Des nouvelles du monde (1)
Tout au long de l’été, l’équipe de LHP vous présente une sélection de recueils de nouvelles écrites d’un peu partout, là où les guêtres de notre curiosité nous ont traînés. De quoi vous prouver que Russes et Américains ne sont pas les seuls à exceller dans le genre…
ETATS-UNIS
Onze nouvelles. Onze destins. Le temps d’un été, d’un dimanche à la plage ou de vingt minutes qui récapitulent une vie, James Salter a l’art de raconter ces moments où tout vacille. Ses histoires disent la mélancolie des choses finissantes – la jeunesse évanouie, les espoirs déçus, les rencontres avortées – et l’inexorable solitude. A travers la vacuité de l’existence de ses personnages, jeunes avocats new-yorkais, femme mûre qui a été belle, anciens de West Point ou écrivains en mal de reconnaissance, l’auteur porte un regard acerbe et désabusé sur la société américaine.
Comme Matisse, il a l’art du trait et comme Hemingway, celui de l’ellipse. En quelques mots, il évoque un visage, une ville (Bâle, Barcelone); en quelques pages, il traverse un pays (la France ou l’Italie). La phrase est juste, tranchante et suggestive. Rien n’est dit et tout est là. M.S
American Express, James Salter (traduit par Lisa Rosenbaum), Seuil, Points, 2010, 206 pages.

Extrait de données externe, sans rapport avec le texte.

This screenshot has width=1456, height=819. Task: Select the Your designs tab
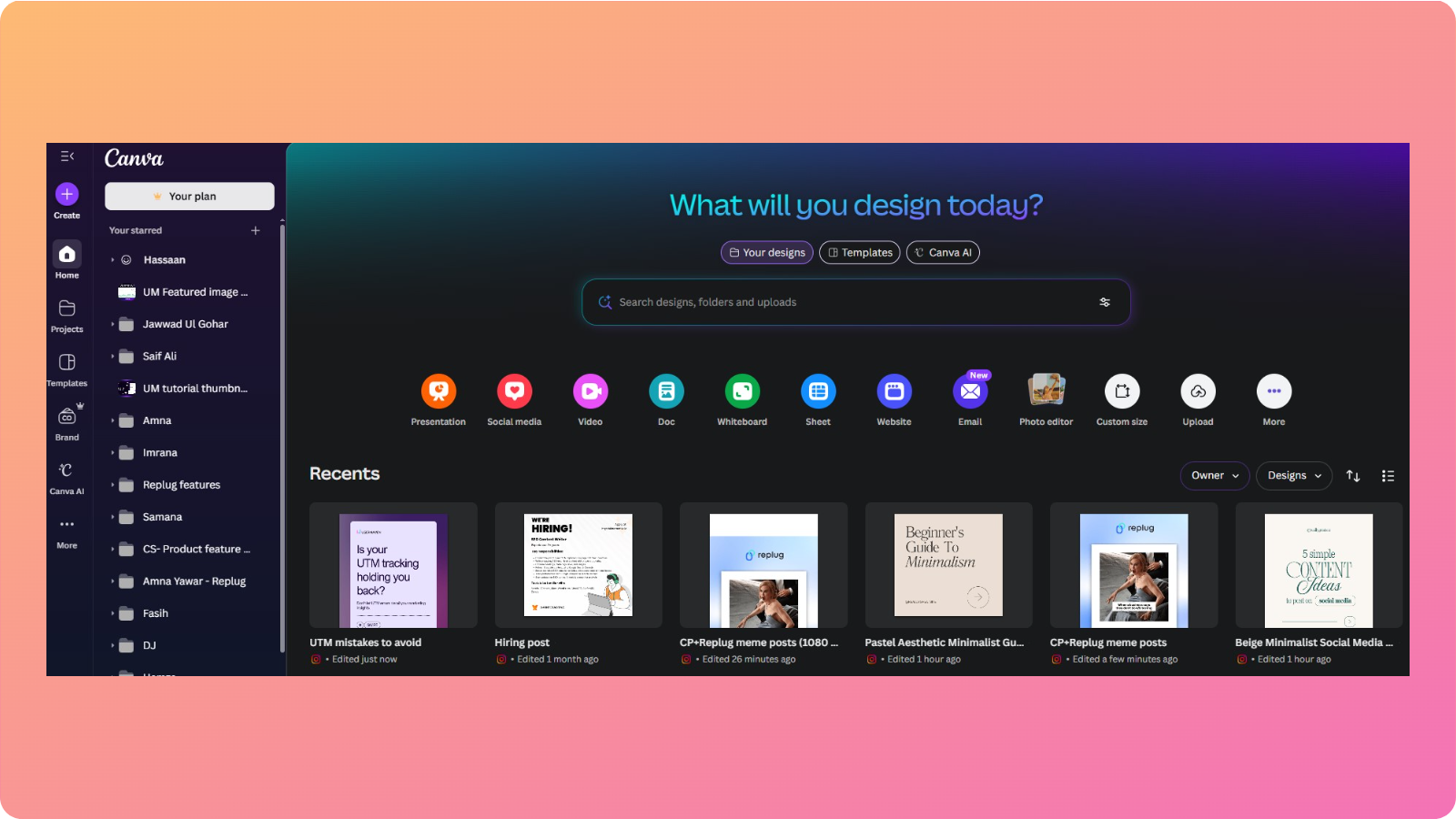[x=766, y=252]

Comme leur titre l’indique, les Contes d’amour de folie et de mort distillent une inquiétante étrangeté. Dans ses récits publiés au début du siècle dernier, Horacio Quiroga oscille entre réalisme (la vie misérable des péons et des tâcherons, le paludisme, la méningite…) et fantastique. Un événement survient et très vite on dérive; les eaux noires du fleuve Paraná, la forêt tropicale « crépusculaire et silencieuse » deviennent autant de lieux mythiques où se jouent les forces du désir et de la mort. Tout est extrême, les éléments naturels comme les passions humaines, poussées jusqu’à l’hystérie. Tout est menace : le soleil écrasant, la pluie diluvienne, le serpent yararacusu et les colonies de fourmis dévoratrices. Au sein de cet univers où la noirceur n’exclut pas l’ironie, les animaux parlent, la Mort rôde.
Ces textes brefs, sobres et efficaces nous embarquent vers des contrées secrètes, entre horreur et beauté. M.S
Contes d’amour de folie et de mort, Horacio Quiroga (traduit par Frédéric Chambert), Editions Métailié, 2000, 213 pages.
ALLEMAGNE
Étancher votre soif de fait-divers tout en excitant votre intelligence… la voilà la prouesse ! Ferdinand Von Schirach, avocat pénaliste de son état, raconte dans Crimes onze affaires criminelles fascinantes, susceptibles de vous scotcher sur votre serviette pour un bon moment. Affaires réelles ou en parties fictives ? Peu importe. L’auteur joue volontiers de cette ambiguïté. Meurtre, cannibalisme, démembrements, rien ne vous est épargné. Vous êtes transportés dans les bas-fonds de l’âme humaine. Et pourtant, le narrateur, avocat de la défense, se place toujours du côté des criminels. En révélant les motifs psychologiques qui ont mené au crime, il fait exploser la vérité des êtres par-delà l’horreur. De sa voix froide, presque hypnotisante, il conduit le lecteur dans un état limite, entre dégoût et compréhension – au sens le plus littéral du terme. Pas de plaidoyer pathétique à la Hugo, mais un style juridique, sec et elliptique, qui déroule l’affaire des faits à la condamnation, sans précautions ni ambages. L’émotion n’est pas interdite, mais retenue. Seul l’exposé précis et rigoureux des faits peut rendre justice aux hommes. « Aujourd’hui, les plaidoyers ne sont plus décisifs au cours d’un procès. (…) Chaque fausse note, chaque effet de manche et chaque formulation alambiquée est insupportable. Les discours grandiloquents font partie des siècles passés. Les Allemands n’aiment plus le pathos ; tout bonnement parce qu’il y en a eu beaucoup trop ». M.G
Crimes, Ferdinand Von Schirach (traduit par Pierre Malherbet), Editions Gallimard, Du Monde Entier, Février 2011 ; Folio, Août 2012.